The unit was reformed in 1948 as a battalion and given the number V, which had been used by two battalions active during World War II. During the Cold War the battalion was assigned to the V Army Corps. In 1975 the battalion was named for the Rolle Pass and assigned the flag and traditions of the 7th Engineer Regiment (Telegraphers). In 1991 the battalion was redesignated as regiment. In 2002 the regiment reformed the Battalion "Predil" as its second signal battalion. The regiment is assigned to the army's Signal Command and affiliated with the Division "Vittorio Veneto".

History

World War I 
Towards the end of World War I the 7th Engineer Regiment (Telegraphers) was formed on 1 July 1918 in Piacenza. The 3rd Engineer Regiment (Telegraphers) transferred its branch depots in Piacenza, Verona, and Mantua to the new regiment. The 3rd also transferred 59 telegraphers companies it had formed for service on the Italian front. The 7th trained replacement personnel for the companies it had received and formed one more telegraphers company before the war's end.

After the war the regiment was disbanded on 31 March 1920 and its companies used to form a telegraphers battalion for each army corps on 1 April 1920.

Cold War 
On 1 May 1948 a Connections Battalion was formed in Padua as support unit of the V Territorial Military Command. In March 1950 the battalion was numbered V Connections Battalion and became the spiritual successor of the V Telegraphers Battalion and V Marconists Battalion, which had been formed by the 2nd Engineer Regiment during World War II. On 1 October 1952 the Connections Speciality became an autonomous speciality of the Engineer Arm, with its own school and gorget patches.
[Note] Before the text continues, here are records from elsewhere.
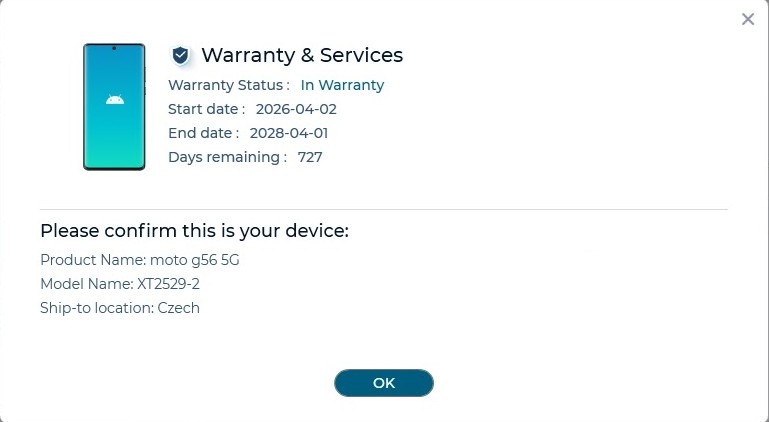Click the End date label
Viewport: 769px width, 422px height.
pyautogui.click(x=203, y=133)
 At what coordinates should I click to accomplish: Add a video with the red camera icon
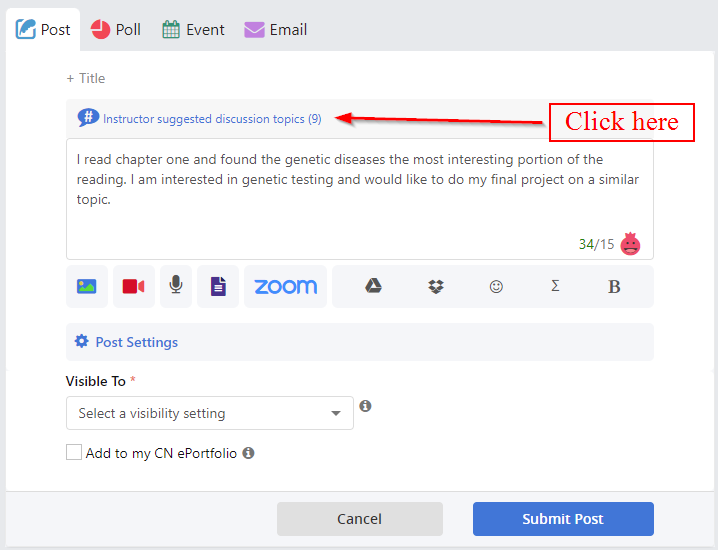click(134, 286)
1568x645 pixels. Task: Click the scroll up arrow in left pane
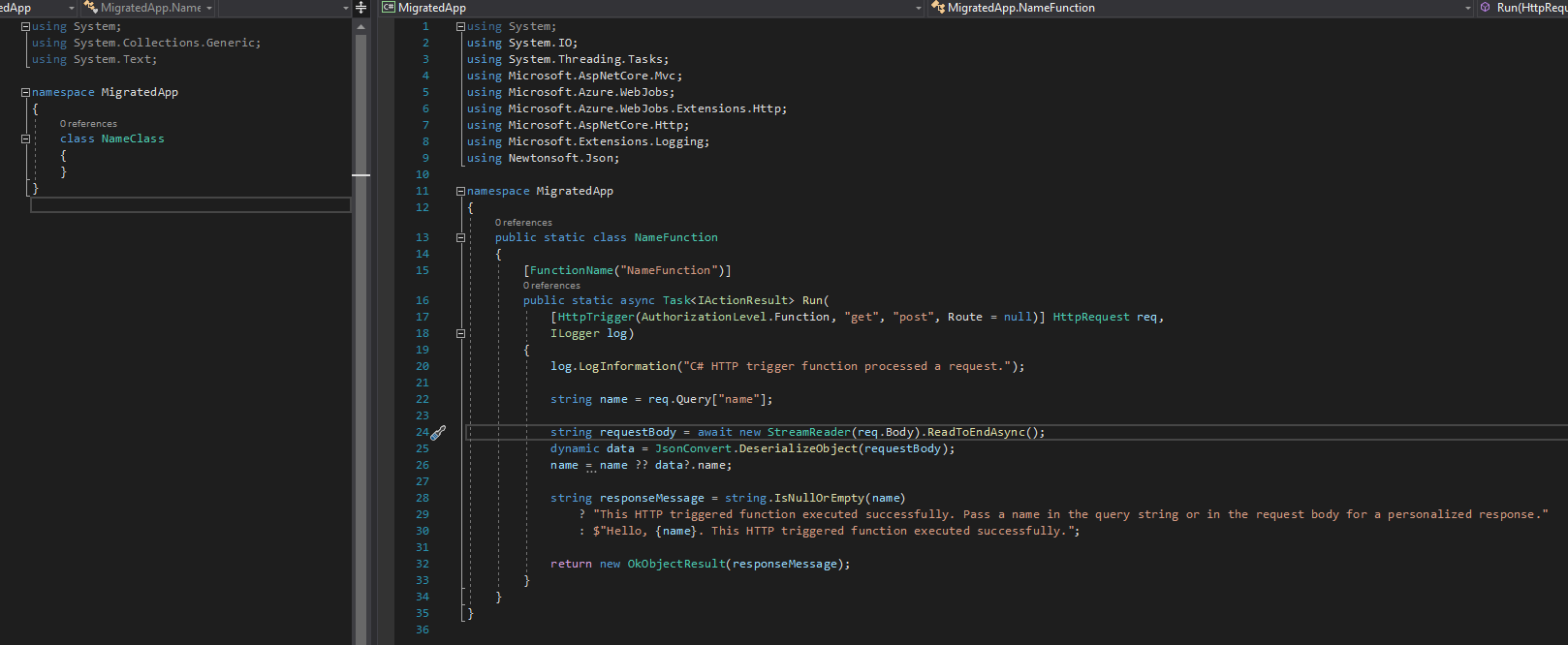[361, 26]
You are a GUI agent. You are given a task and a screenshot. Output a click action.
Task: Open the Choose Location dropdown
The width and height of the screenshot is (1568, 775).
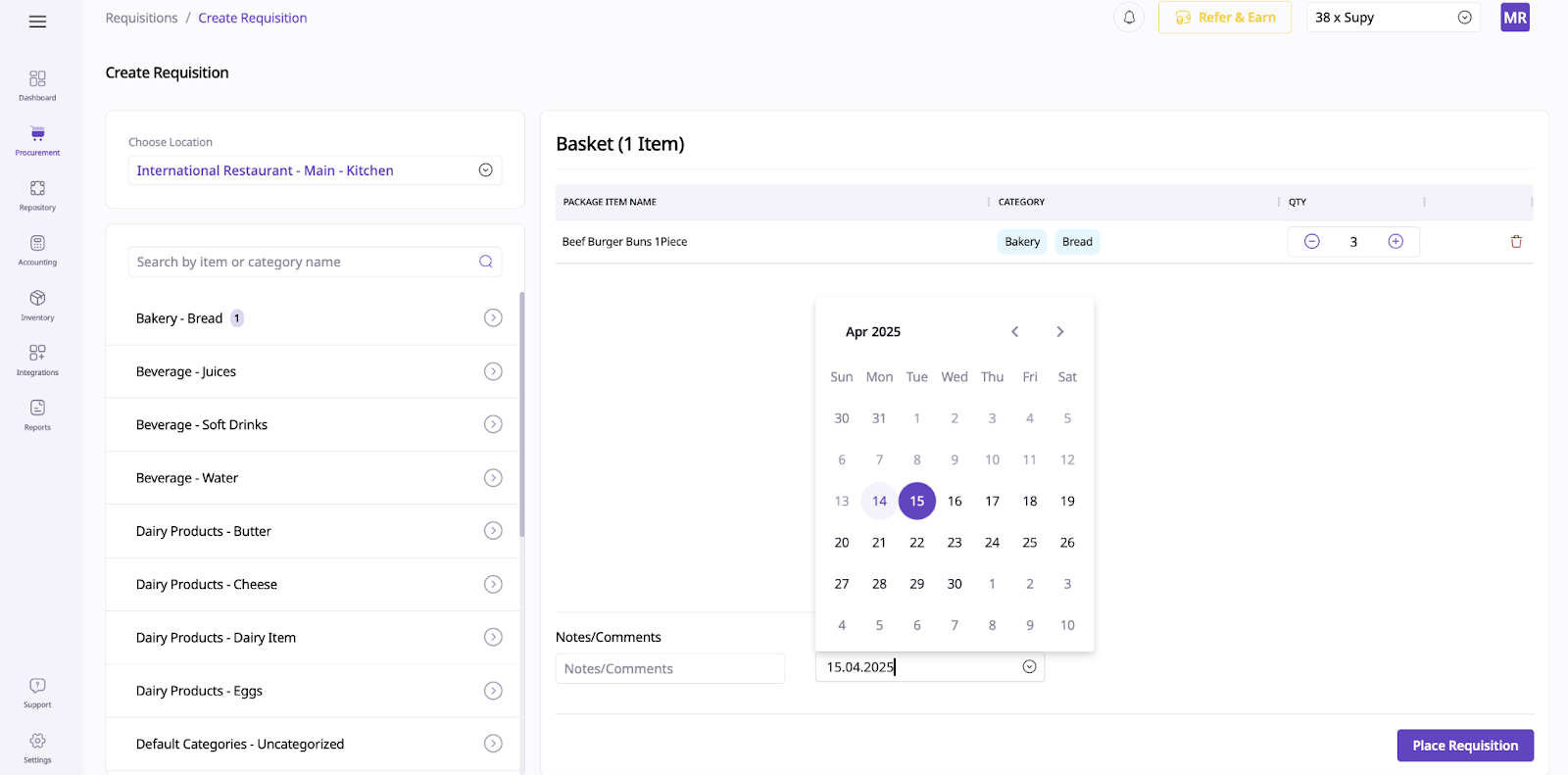tap(315, 170)
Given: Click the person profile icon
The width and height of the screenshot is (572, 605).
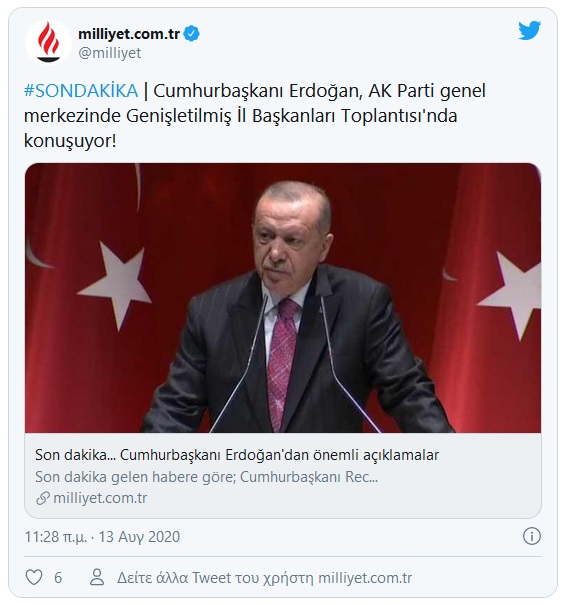Looking at the screenshot, I should [97, 577].
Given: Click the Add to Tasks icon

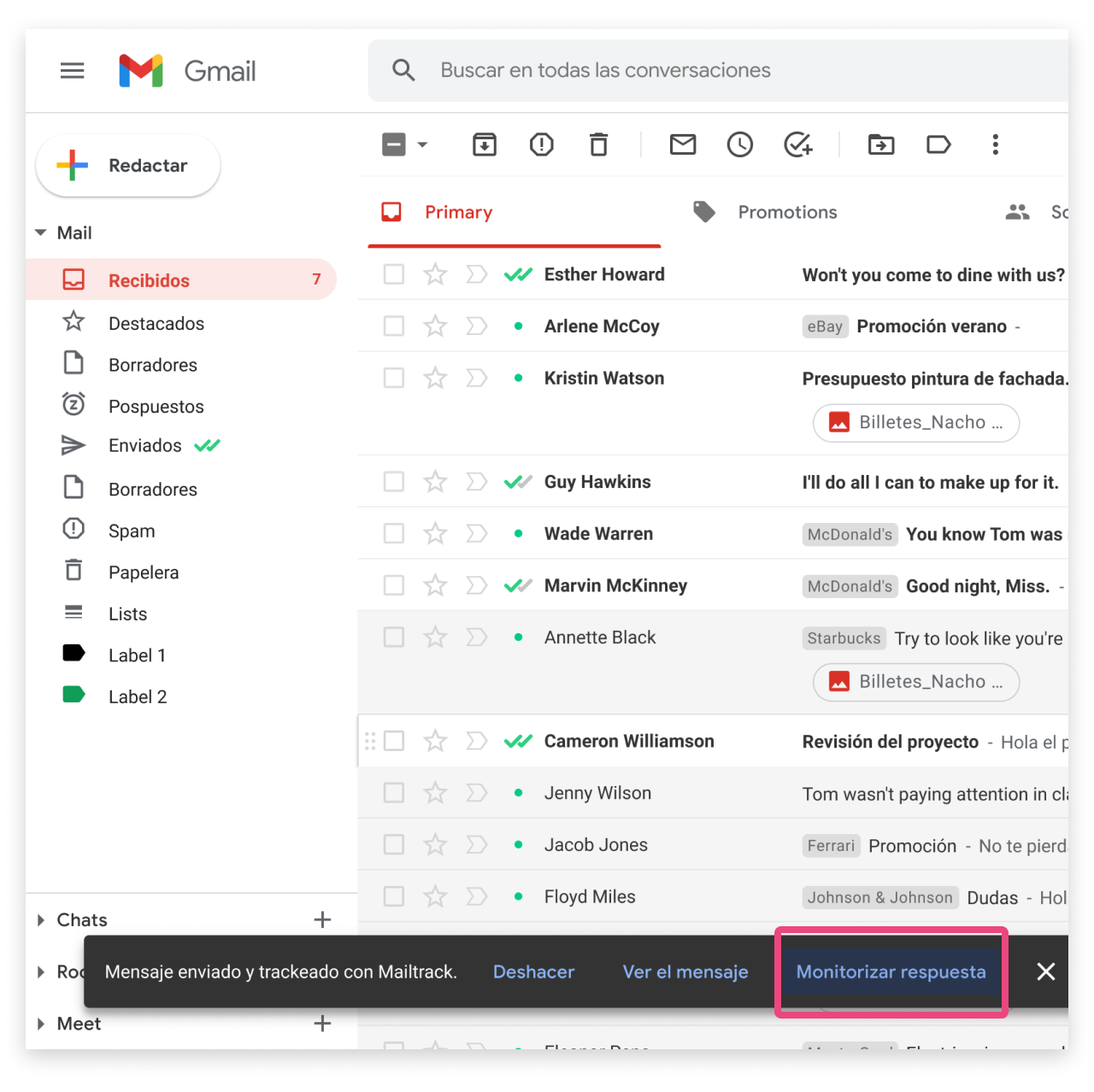Looking at the screenshot, I should [x=797, y=144].
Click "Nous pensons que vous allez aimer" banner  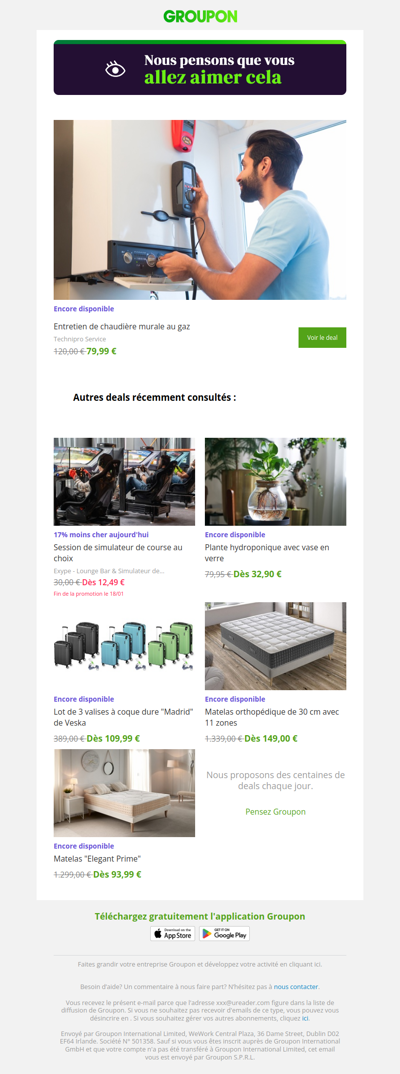coord(200,67)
On 16 May 1953 the speciality adopted the name Signal Speciality and consequently the V Connections Battalion was renamed V Signal Battalion on the same date. In January 1954 the battalion was renamed V Army Corps Signal Battalion and consisted of a command, an operations company, a line construction company, and a signal center. In 1961 the battalion formed a second line construction company. In 1965 the battalion moved from Padua to Codroipo.

During the 1975 army reform the army disbanded the regimental level and newly independent battalions were granted for the first time their own flags. During the reform signal battalions were renamed for mountain passes. On 1 October 1975 the V Army Corps Signal Battalion was renamed 5th Signal Battalion "Rolle" and assigned the flag and traditions of the 7th Engineer Regiment (Telegraphers).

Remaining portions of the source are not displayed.